Dad Jokes of the Day – 23 August 2024
Be listening to the Breakfast Show just after 7:00 am weekdays to ensure you get your daily dose and be first card out of the deck for the day.
Monday: I’m taking my box of wine back and filing a complaint. It said once opened it would last 6 weeks, but it was gone after 3 hrs!
Bob’s Bonus: A paper reported “A man with a stammer jailed – judge rules he is unlikely to finish sentence”!
Elvis’ Bonus: I have a pet termite, I named it Clint. Clint Eatwood!
Tuesday: My friend reckons his furniture company makes the best poker tables ever. But I wouldn’t bet on it!
Elvis’ Bonus: Apparently 60 is the new 40. But I just got pulled over by a copper and he disagrees!
Bob’s Bonus: Sign in a Chinese restaurant that read ‘No, we no see cat of yours. Not more ask prease’!

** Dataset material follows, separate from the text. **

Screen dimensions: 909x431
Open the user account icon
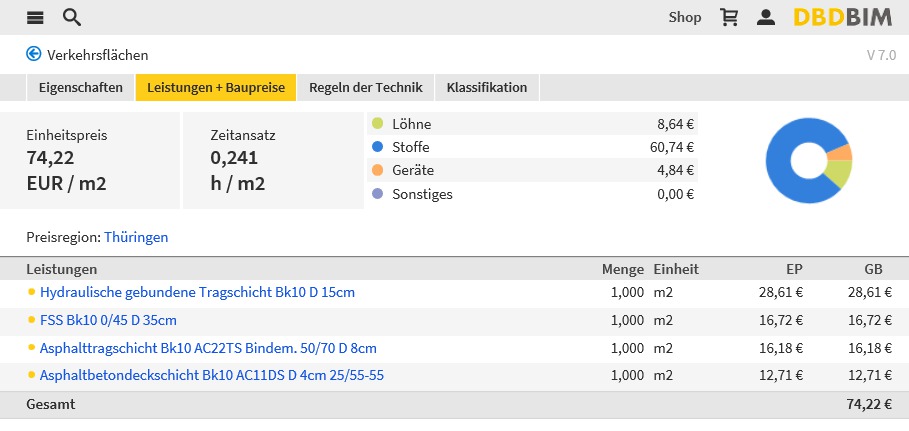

Wednesday: My friend asked me if I knew where he could find a toupee. I said not off the top of my head!
Bob’s Bonus: Headline in paper reads “Angry man hits out at thief who stole his spectacles. Says I’ll find you, I have contacts”!
Elvis’ Bonus: I have an appointment with my psychic next week, she called to tell me I wouldn’t make it!
Thursday: I saw a bee fly right into a bell. I thought, “That’s a real humdinger”!
Bob’s Bonus: James Bond postponed his hair colouring appointment. He said he was going to ‘dye another day’!
Elvis’ Bonus: The two people that invented the Ferris wheel and merry go round never got to meet each other. Because they travelled around in different circles!
Friday: I went to see a play about fly fishing. The cast was amazing!
Nikki’s Mumma joke: How does a vampire start a letter? Tomb is may concern…
Nikki’s Bonus: How can you tell if a vampire is sick? By how much he is coffin!